Kölner Dom
Kemptener Experten sollen größte frei schwingende Glocke der Welt reparieren

Der dicke Pitter hat seine Stimme verloren. Dieser Zustand der - medizinisch gesprochen - sogenannten Aphonie, also Störung der Tonbildung oder Stimmlosigkeit, wird nun mit Hilfe von Experten aus dem Allgäu kuriert. Zwar ist völlig offen, wann der Patient wieder mit dem weithin hörbaren warmen Schlagton ,C ertönen wird. Doch mit Hilfe der Untersuchungsergebnisse aus dem «Europäischen Kompetenzzentrum für Glocken - ProBell» an der Hochschule Kempten soll die größte freischwingende Glocke der Welt im Kölner Dom ihre Stimme zurückerhalten. Der Klöppel der Glocke war Anfang Januar vermutlich wegen Materialermüdung abgefallen.

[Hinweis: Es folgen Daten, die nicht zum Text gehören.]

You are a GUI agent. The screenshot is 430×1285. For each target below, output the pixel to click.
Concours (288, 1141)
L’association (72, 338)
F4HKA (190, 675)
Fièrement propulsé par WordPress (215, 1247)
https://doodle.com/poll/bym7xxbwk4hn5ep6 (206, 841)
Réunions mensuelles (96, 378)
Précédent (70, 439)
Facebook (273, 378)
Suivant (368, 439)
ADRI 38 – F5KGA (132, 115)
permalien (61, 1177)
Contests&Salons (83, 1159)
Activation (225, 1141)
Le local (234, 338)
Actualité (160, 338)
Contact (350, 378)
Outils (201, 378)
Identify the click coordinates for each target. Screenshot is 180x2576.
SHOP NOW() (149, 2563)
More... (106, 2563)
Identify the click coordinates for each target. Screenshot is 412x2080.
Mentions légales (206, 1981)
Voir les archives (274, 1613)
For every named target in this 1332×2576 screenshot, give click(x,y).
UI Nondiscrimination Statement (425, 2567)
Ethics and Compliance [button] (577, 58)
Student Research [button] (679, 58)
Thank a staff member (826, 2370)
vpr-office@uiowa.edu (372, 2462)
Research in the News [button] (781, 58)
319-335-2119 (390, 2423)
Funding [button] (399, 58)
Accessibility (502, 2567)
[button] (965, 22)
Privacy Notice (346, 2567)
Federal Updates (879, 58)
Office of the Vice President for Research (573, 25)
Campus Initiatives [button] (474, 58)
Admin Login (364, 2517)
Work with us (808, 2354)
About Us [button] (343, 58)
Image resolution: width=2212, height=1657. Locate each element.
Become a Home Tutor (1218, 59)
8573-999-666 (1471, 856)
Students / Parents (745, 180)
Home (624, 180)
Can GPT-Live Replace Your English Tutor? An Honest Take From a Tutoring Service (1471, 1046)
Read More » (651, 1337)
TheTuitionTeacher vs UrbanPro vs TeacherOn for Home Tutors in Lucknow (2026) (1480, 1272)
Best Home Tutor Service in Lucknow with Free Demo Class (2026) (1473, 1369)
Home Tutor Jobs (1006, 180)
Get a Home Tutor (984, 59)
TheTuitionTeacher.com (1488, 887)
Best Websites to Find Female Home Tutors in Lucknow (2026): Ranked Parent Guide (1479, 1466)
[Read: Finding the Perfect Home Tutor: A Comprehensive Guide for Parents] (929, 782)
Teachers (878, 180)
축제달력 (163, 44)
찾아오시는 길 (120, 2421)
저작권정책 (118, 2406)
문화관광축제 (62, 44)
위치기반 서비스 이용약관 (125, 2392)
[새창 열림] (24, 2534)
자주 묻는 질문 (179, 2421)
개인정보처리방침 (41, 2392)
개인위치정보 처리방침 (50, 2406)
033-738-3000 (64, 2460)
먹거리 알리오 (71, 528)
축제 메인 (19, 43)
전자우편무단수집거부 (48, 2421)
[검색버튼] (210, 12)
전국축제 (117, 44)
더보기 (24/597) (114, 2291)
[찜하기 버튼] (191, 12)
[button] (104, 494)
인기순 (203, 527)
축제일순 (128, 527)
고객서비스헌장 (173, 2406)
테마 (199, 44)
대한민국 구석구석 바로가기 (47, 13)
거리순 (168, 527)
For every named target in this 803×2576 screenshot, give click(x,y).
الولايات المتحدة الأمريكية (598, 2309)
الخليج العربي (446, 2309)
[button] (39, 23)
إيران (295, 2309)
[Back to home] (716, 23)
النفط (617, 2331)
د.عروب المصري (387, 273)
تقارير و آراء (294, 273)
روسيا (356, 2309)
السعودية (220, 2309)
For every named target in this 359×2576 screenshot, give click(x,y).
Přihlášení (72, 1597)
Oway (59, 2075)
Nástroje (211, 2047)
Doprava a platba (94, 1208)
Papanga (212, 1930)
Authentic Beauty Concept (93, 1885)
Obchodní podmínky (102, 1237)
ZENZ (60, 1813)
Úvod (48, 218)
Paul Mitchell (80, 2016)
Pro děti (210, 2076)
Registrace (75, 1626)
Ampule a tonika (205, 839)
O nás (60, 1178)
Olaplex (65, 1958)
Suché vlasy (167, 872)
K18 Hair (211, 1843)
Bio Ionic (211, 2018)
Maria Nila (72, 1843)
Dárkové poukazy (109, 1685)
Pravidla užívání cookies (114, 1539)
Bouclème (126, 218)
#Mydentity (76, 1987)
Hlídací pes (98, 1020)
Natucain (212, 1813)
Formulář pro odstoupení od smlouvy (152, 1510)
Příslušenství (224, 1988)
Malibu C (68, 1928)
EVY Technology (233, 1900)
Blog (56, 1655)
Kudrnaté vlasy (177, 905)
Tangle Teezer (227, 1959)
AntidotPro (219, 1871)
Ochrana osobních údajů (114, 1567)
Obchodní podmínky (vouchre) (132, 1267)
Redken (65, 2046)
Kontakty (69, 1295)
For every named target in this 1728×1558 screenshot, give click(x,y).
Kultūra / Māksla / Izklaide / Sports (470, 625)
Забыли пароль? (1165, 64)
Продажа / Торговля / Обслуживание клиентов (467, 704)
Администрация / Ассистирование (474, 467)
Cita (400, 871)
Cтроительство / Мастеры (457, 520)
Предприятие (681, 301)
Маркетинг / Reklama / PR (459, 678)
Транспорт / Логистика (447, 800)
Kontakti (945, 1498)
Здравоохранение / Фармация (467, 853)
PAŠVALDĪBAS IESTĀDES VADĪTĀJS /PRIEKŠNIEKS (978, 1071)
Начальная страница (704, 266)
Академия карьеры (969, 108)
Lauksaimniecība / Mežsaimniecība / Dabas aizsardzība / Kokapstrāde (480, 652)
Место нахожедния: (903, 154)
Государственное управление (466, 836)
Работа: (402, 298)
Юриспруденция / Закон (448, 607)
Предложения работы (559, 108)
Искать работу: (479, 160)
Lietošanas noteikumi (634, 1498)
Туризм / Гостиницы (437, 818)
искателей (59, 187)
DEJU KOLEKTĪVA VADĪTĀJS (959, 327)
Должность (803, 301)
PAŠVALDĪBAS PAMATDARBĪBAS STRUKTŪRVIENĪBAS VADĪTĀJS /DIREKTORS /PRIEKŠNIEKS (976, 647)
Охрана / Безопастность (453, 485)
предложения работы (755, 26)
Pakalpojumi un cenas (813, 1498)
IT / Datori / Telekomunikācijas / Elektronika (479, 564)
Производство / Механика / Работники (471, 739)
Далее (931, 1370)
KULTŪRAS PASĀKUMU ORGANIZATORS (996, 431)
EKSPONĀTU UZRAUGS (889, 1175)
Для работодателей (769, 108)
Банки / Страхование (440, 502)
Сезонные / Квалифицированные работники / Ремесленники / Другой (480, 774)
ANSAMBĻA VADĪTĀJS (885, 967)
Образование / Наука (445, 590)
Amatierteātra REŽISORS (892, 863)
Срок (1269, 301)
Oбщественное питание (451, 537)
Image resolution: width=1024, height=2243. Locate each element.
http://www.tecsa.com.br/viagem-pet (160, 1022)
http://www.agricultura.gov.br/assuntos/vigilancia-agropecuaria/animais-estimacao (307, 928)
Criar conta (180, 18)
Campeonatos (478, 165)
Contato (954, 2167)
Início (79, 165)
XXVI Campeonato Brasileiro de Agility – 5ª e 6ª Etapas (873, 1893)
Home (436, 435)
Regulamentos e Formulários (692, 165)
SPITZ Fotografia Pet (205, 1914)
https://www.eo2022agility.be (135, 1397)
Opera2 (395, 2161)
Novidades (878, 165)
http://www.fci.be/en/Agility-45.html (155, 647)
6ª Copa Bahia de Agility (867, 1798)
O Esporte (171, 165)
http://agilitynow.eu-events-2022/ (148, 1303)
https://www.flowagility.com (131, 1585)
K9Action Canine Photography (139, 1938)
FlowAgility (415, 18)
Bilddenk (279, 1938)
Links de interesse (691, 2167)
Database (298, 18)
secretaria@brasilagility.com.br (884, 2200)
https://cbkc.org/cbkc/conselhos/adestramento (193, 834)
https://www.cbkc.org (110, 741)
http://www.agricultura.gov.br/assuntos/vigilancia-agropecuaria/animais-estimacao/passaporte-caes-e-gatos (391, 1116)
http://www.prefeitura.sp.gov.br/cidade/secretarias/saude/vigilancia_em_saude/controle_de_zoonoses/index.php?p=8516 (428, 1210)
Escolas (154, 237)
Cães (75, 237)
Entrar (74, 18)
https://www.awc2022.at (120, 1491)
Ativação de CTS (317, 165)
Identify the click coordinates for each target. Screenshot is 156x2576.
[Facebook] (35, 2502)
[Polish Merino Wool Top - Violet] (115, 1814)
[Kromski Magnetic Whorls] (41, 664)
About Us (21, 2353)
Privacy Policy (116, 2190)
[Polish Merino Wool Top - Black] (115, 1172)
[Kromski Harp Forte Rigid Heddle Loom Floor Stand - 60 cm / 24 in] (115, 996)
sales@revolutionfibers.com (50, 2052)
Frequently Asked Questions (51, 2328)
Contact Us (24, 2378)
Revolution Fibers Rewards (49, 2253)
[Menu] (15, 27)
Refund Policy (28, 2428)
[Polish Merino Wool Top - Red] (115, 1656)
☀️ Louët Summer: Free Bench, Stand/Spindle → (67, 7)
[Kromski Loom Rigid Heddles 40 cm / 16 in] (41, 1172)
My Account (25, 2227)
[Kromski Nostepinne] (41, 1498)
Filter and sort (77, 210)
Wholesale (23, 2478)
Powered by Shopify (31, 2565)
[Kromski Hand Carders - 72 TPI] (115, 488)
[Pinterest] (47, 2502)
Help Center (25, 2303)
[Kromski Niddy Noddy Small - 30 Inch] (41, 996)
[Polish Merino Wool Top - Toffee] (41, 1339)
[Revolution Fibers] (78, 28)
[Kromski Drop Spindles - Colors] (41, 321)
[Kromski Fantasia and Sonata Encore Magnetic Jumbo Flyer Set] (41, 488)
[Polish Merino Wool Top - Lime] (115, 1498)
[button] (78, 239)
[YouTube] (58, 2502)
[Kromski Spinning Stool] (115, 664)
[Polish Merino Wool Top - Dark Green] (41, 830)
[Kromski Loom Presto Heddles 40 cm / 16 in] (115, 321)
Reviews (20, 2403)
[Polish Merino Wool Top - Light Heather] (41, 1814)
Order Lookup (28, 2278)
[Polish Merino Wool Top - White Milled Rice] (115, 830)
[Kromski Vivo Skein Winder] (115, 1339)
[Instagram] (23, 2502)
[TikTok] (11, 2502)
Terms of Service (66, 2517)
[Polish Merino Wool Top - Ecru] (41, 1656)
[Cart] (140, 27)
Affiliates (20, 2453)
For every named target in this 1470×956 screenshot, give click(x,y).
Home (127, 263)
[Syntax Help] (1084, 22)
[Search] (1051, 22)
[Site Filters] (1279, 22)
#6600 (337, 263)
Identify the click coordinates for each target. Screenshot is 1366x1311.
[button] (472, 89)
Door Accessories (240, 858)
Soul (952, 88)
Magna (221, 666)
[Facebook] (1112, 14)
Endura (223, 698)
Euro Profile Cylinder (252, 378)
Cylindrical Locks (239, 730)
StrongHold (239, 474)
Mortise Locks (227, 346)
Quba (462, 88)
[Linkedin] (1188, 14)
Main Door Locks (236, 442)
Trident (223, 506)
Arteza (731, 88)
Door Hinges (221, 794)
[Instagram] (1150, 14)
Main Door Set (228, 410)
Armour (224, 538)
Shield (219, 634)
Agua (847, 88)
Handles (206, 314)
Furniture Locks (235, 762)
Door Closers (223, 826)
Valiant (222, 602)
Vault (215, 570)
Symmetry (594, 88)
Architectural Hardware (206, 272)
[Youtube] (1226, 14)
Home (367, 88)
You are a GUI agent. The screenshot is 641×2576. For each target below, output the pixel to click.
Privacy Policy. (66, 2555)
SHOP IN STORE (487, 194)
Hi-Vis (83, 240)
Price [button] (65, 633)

«Einerseits geht es darum, den Schadenshergang zu rekonstruieren und die Grundlagen für die Neuanfertigung eines Klöppels zu erarbeiten, andererseits soll mit einem musikalischen Fingerabdruck das Klangbild der Glocke wiederhergestellt werden», erläutert Professor Dierk Hartmann die Aufgabenstellung. Hartmann, Werkstoffwissenschaftler bei ProBell, sowie der wissenschaftliche Mitarbeiter Michael Plitzner vermuten, dass möglicherweise ein Riss entstanden ist, der im Laufe der Zeit gewachsen ist und schließlich zum Abbruch des Klöppels geführt hat. Für die Experten ist der Arbeitsauftrag zwar einer von vielen am Glockenzentrum, das sich eine europaweite Kompetenz für das richtige Läuten von Glocken aufgebaut hat.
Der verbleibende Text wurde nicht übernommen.